A friend dreams that I am of a tribe called Brooklyn Indigenous. She dreams that my ancestors are afraid that I will forget them. An African medicine man does a ceremony to dispel the anxiety between my people and myself.
I say prayers. I do the rituals. I wear a tallit and use the kaffiyeh as my altar cloth. I make offerings. The first offering is the willingness to listen. The second is that I will learn and practice peaceableness wherever I go. Thirdly, I create a text that invokes the Holy Letters as peacemakers. I speak with an Arab scholar about writing a parallel text in Arabic to my text of the Holy Letters as peacemakers.
Entering the Ghost River: Meditation on the Theory and Practice of Healing, is the book I am writing about healing and peacemaking. As the text develops, I see that they are the same. The text of the Holy Letters becomes part of the book. The Holy Letter that holds this connection is Samech, round like an “O.” I place Samech on each page to invoke peace and healing for the community. I place Samech on each page to remind us that we are all part of the endless circle: Jews, Muslims, Israelis, Palestinians, Iraqis, Americans, all of us, one.

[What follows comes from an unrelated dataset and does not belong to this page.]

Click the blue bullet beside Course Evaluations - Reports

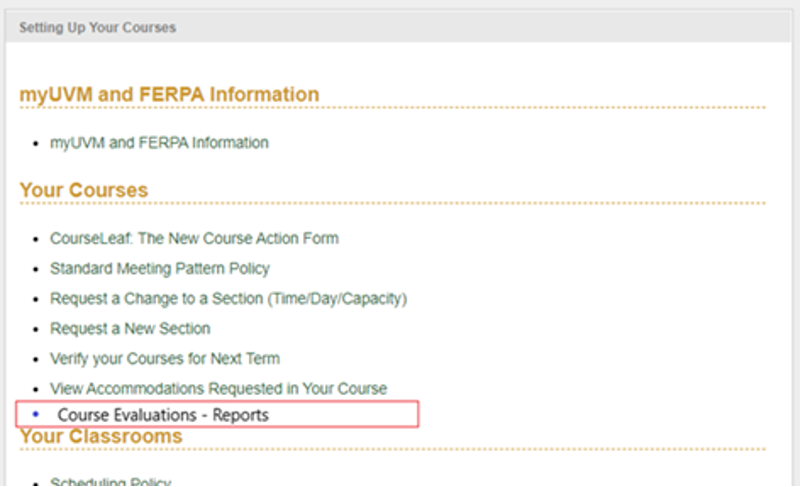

I write these words: Samech—The circle. The sacred circle. Everyone and everything is within and necessary for the circle’s completion. No one and no thing are above another.… We search out the stories of peacemaking. We are all, in our different ways and languages, the servants of the sacred and the endless cycle of life. Samech verifies the completeness that we feel when we are dancing with each other. The endless cycle. The ways and shapes of Divinity entering the world and Creation rising toward Spirit. Samech is the shape of the future.

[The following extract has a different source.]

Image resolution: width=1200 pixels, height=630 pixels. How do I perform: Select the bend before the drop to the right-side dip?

So, at the moment when the IDF entered Jenin, I began, as a counter measure, to think about the Holy Letters as agents, as angels of peacemaking: “In the ancient tradition of Kabbalah, the quality and spiritual energy of the Holy Letters can be invoked for the sake of Creation. To do this with a pure heart, is to humbly pray that a door be opened so that the Divine can enter and suffuse the world.” As I enter into this ritual work, my body is restored. I rely less and less on medical treatments and prescriptions. I try to be peaceable in my heart and soul. I pray for a vision of the healing path. I study what it really means to be a peacemaker. I look for the ways of peacemaking in every tradition. I pray for the world and offer myself to it. Slowly, I am healing. Call it a miracle.
In my mind, there is a direct relationship between the healing of my body and the healing of the world. Where healing and peacemaking are one, they are the bridge between individual healing and the healing of the community. I do not ask for my healing without committing entirely to the healing of the other as the small possibilities of the healing of the world are sacred gifts extended to me as well. The world’s body. My body. The same. This is the very nature of healing.